Assim, logo a seguir à vindima de 2017, entraram em cena dois talentosos classificadores (profissão hoje em dia praticamente extinta e que muita falta vai fazer para o estudo e preservação das vinhas velhas do Douro…). Sem cachos para ajudar a dissipar dúvidas, e com as folhas já em cores outonais, estes profissionais conseguiram ainda assim identificar e classificar individualmente todas estas cepas. A confirmação por DNA foi feita na Universidade de Trás os Montes e Alto Douro (UTAD), com a particularidade de ainda estarem em fase de descoberta/confirmação duas castas, um Gouveio Preto e uma potencial nova variante de Tinta Carvalha. Depois da classificação das cepas, veio o trabalho de remodelar a parcela, reconstruindo taludes e reformulando o sistema de condução das videiras. De postes de madeira com uma fiada de arame, passou-se para os clássicos esteios de xisto, agora com dois arames fixos e dois móveis. Segundo Paulo Coutinho, a vinha respondeu muito bem a esta intervenção, com resultados muitos animadores em 2018 e, sobretudo, 2019.

Uma nova abordagem

A experiência feita com a parcela M7 levou a empresa a procurar replicá-la. Assim, para Pedro Branco e Paulo Coutinho, a M7 servirá de modelo para intervir noutras parcelas de vinha onde também existe “field blend”, e foi já fornecedora de material de propagação (varas de videiras para enxertia) para novas parcelas que já foram entretanto plantadas, quer nos Muros quer na Manoela.
A Quinta dos Muros fornece em todas as vindimas algumas das melhores uvas para a adega do Portal, quer para tintos do Douro quer para Porto Vintage. Mas agora a propriedade vai ganhar outro estatuto dentro do universo Quinta do Portal. O Porto Vintage é um bom exemplo. Até 2011, o Porto da Quinta dos Muros foi sempre integrado no lote do lote do Portal Vintage. Em 2013, 2014 e 2016, os melhores fortificados das uvas da propriedade deram origem a Portal Quinta dos Muros Vintage. Mas na colheita de 2017, o Quinta dos Muros Porto Vintage aparece já sem o “chapéu” Portal, ganhando identidade e autonomia próprias.

E a quinta merece esse destaque. Para Paulo Coutinho, a Quinta dos Muros tem características diferenciadoras face às outras propriedades da empresa: “claramente, a exposição, as diversas altitudes, os patamares de uma ou duas linhas que dominam as parcelas, dão o carácter que necessitamos para os Vintages mais portentosos e os tintos mais concentrados”.

A M7 ajudou igualmente a mudar o modelo de viticultura do Portal.

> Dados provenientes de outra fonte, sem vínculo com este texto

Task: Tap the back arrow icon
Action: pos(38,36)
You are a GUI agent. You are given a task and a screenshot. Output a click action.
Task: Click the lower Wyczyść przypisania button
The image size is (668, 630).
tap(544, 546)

Para além da enologia, Paulo Coutinho tem assumido também, nos últimos anos, a direcção desta área e sabe bem o que quer. “Estamos em reformulação desde 2016”, diz. “E estamos convictos de que temos dado grandes passos, caminhando não para uma filosofia de quinta, mas antes filosofia de parcela e, em certos casos, com uma atenção planta a planta. A interpretação dos sinais de que cada parcela ou planta nos transmite, é o que tem ditado a abordagem. Não somos nós que decidimos o que fazer. As videiras é que nos transmitem o que temos de fazer por elas…”.